Order No. 896 (June 2023)—Transmission Planning for Extreme Weather. The order directs NERC to develop a reliability standard requiring transmission providers to incorporate extreme heat and cold into their planning studies, including benchmark events, corrective action plans, and wide-area assessments. NERC’s Board of Trustees adopted TPL-008-1 on Dec. 10, 2024, and NERC filed the proposed standard with FERC on Dec. 17, 2024 (Docket RD25-4-000). FERC approved TPL-008-1 at its February 2025 commission meeting. The standard applies to transmission planners and planning coordinators, and requires an Extreme Temperature Assessment at least every five years.
Order No. 897 (June 2023)—One-Time Extreme Weather Vulnerability Assessments. The order requires transmission providers to submit one-time reports analyzing their systems’ vulnerability to extreme weather. Transmission providers filed reports in October 2023, which inform the ongoing development of the Order 896 standard.
Generator Efforts Coalesce Around a Common Framework
But even as the federal mandates were being forged, industry had begun stepping up to guard against extreme cold temperatures and freezing precipitation from severe winter storms and to curb significant generating unit outages, derates, and failures to start.
Among common causes are “freezing of critical systems such as instrumentation and controls, sensing lines, drains, vents, cooling water intakes, coal feeders, and ash handling,” according to a December 2024 EPRI report authored by principal investigator Brad Burns.
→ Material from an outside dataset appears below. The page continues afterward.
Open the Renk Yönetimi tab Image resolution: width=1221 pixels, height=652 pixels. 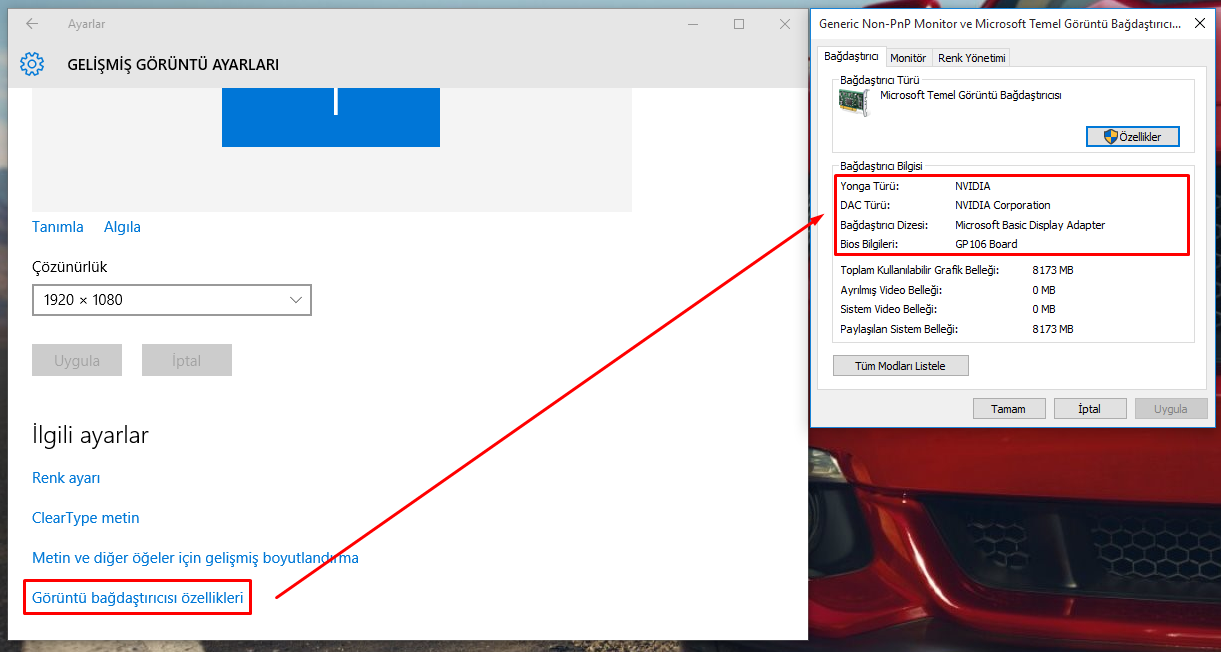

Burns’ general recommendations span the full lifecycle of a unit-specific Cold Weather Preparedness Plan (CWPP). These include determining an Extreme Cold Weather Temperature (ECWT) for each generating unit, identifying Cold Weather Critical Components (CWCCs) whose freezing would likely cause a forced derate exceeding 10% of unit capacity for more than four hours, a startup failure, or a forced outage, documenting freeze protection measures for each CWCC, conducting annual inspection and maintenance, and training all personnel responsible for implementing the plan.
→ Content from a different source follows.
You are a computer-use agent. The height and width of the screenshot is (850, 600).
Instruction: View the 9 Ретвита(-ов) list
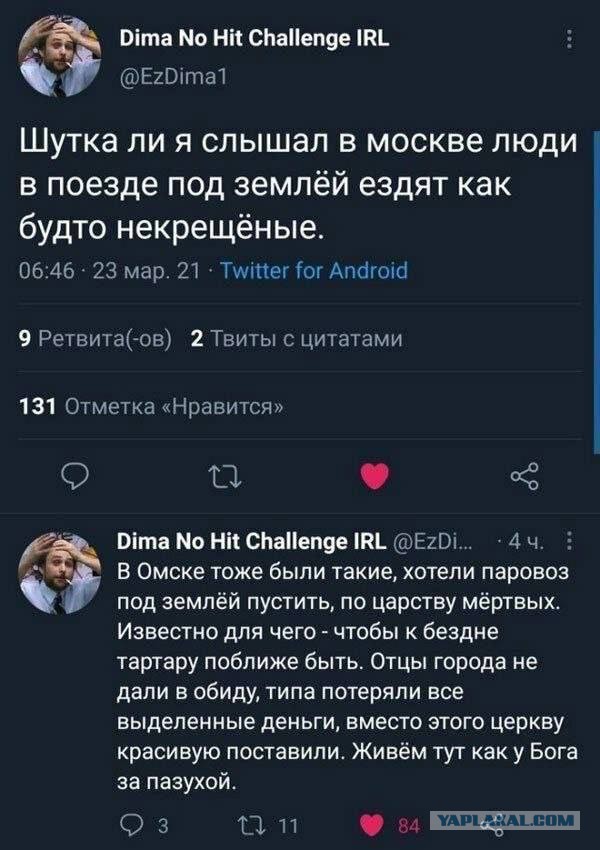coord(96,339)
The Midcontinent Independent System Operator’s (MISO’s) winterization survey points to the same trajectory at the fleet level: the share of fleet capacity rated to operate below 0F has grown substantially, while capacity with unknown cold-weather ratings or rated only above 20F has shrunk markedly (Figure 2). The grid operator—whose footprint stretches from Manitoba to the Gulf Coast and which lost roughly 21 GW of incremental generation during both Uri (February 2021) and Elliott (December 2022)—has built a multi-layered cold-weather program. It pairs the annual winterization surveys and cold-weather drills with a multi-day forward reliability assessment and commitment process that issues capacity advisory and conservative operations declarations one to five days ahead. An uncertainty management model sizes short-term reserves to the 99.7th percentile of forecast risk, and new operations uncertainty platform dashboards track generator fail-to-start and gas pipeline risk. The payoff showed during the January 2025 arctic events—Winter Storms Blair, Cora, and Enzo—when incremental outages peaked at roughly 9 GW against a 108-GW systemwide peak, well below Uri- and Elliott-era levels.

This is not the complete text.